[Start Source passage]
Never had anything setup for my usb key, it just worked.

It took me awhile to get this setup to begin with, and once I finally got it working with I made sure to leave it alone.  I made sure never to change it, but I assume when I upgraded something changed, and I really don't know what.  Now when I plug anything in it just says that it can't find /dev/s** (whatever the next available storage name is) in fstab or mtab.  The system doesn't seem to be using the udev rules I made anymore or something.  

Anybody have any insight into what I managed to do here?  If I really want to use the devices I can temporarily edit the fstab file, but thats I pain, I would rather just have it plug and play like I did before.  Unfortunately I am not well enough versed with udev to figure this out myself.Last edited by Zyzzyva100 on Sun Feb 19, 2006 7:38 pm; edited 1 time in total

----------

## Zyzzyva100

Lots of views and nobody will bite.  There seem to be lots of people knowledgable about writing udev rules, etc around here.  Can anyone tell me why the system seems to be ignoring what I wrote?  It seems that if it did acknowledge them then when I plug the devices in the system wouldn't want to mount them at dev/sxx but instead about dev/the symlink I made.

The symlinks I made just don't seem to be working anymore, is there a way to fix this?

----------

## Django

I've encountered a bizarre USB mass storage problem on kernel 2.6.15-gentoo-r1.

On a 2.6.10 kernel I am able to mount, write to and unmount the USB device with no problems (It's a MobiBLU DAH1500s Cube thingy)

I recently updated my laptop to run the 2.6.15 kernel in portage and now the drive will mount, allow me to read/write files and then appears to unmount clean, but the player then reports a file system error. When I next mount the device it appears to have had its partition table wiped.

When I tried the player on my 2.6.10 desktop or on the laptop's 'doze partition, the device shows up as an unformatted drive.

Even a mount followed by an unmount on the .15 kernel causes the file system to wipe.

I've noticed a number of improvements on the laptops general USB support with the upgrade to .15 so I am loath to regress to an earlier version.

I've searched the forums for anything similar, but either I'm not searching for the right keywords or no one else is having this problem  :Sad: 

Any hints would be appreciated...
[End Source passage]
[Start Records shown]
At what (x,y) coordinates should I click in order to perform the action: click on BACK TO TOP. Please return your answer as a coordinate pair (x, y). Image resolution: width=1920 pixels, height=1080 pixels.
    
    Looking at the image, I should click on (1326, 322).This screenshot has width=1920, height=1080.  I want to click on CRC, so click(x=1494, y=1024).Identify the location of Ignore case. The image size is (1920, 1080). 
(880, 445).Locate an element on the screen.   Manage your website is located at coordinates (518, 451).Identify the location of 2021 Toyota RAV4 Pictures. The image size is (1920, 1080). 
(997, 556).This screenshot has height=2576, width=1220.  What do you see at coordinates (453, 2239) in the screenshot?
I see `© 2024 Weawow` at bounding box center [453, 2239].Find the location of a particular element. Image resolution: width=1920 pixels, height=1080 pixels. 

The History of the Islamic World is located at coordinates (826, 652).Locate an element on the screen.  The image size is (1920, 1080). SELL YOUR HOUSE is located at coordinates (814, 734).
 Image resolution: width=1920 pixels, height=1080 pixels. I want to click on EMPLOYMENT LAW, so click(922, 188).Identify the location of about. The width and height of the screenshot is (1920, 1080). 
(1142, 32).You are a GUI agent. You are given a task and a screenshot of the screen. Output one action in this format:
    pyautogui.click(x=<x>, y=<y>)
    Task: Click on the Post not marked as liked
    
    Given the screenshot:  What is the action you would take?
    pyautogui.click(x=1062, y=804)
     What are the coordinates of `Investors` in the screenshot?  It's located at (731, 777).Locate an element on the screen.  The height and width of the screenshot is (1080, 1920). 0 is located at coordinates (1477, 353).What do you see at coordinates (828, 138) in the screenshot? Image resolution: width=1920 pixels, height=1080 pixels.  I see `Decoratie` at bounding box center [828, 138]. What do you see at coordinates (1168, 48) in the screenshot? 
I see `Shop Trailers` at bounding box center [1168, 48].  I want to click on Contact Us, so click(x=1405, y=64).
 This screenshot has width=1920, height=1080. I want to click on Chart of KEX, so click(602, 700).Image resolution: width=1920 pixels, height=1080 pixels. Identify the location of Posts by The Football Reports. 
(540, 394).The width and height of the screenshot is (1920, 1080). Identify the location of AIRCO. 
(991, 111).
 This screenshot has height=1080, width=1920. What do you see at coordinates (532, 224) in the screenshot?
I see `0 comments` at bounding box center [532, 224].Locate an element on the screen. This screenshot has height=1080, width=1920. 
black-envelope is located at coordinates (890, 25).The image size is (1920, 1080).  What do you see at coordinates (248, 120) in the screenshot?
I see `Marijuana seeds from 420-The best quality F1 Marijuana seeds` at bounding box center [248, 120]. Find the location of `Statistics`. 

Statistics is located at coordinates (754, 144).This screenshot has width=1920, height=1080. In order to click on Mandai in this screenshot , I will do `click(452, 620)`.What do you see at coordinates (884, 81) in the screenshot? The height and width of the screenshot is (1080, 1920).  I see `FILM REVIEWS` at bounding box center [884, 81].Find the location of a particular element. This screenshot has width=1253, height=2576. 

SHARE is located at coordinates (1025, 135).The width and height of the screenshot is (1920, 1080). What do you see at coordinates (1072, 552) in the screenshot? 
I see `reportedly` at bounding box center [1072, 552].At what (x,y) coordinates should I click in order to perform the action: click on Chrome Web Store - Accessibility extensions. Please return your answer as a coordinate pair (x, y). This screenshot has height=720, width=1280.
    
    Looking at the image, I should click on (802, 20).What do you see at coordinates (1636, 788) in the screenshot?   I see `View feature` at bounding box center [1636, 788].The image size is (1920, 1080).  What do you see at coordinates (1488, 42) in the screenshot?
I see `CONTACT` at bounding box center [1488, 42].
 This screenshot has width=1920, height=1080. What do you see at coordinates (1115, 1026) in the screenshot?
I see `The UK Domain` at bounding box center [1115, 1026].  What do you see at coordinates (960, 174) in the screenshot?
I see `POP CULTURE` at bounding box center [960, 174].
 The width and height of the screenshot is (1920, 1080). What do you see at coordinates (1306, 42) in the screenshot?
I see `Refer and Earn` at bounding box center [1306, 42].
[End Records shown]
§ **Set tasks**:
**a)** Decide whether each statement agrees with the forum thread, answering yes or no and quoting the words of the thread that settle it: (i) Django's USB device works without problems on a 2.6.10 kernel; (ii) Zyzzyva100 deliberately changed the udev setup before the trouble started; (iii) Django intends to go back to an earlier kernel version.
**b)** According to the forum thread, on which kernel did Django run into the USB mass storage problem?
Answer from the forum thread alone, without outside knowledge.

§ **Complete answers**:
**a)**
(i) Yes: "On a 2.6.10 kernel I am able to mount, write to and unmount the USB device with no problems"
(ii) No: "I made sure never to change it"
(iii) No: "so I am loath to regress to an earlier version."

**b)** Kernel 2.6.15-gentoo-r1.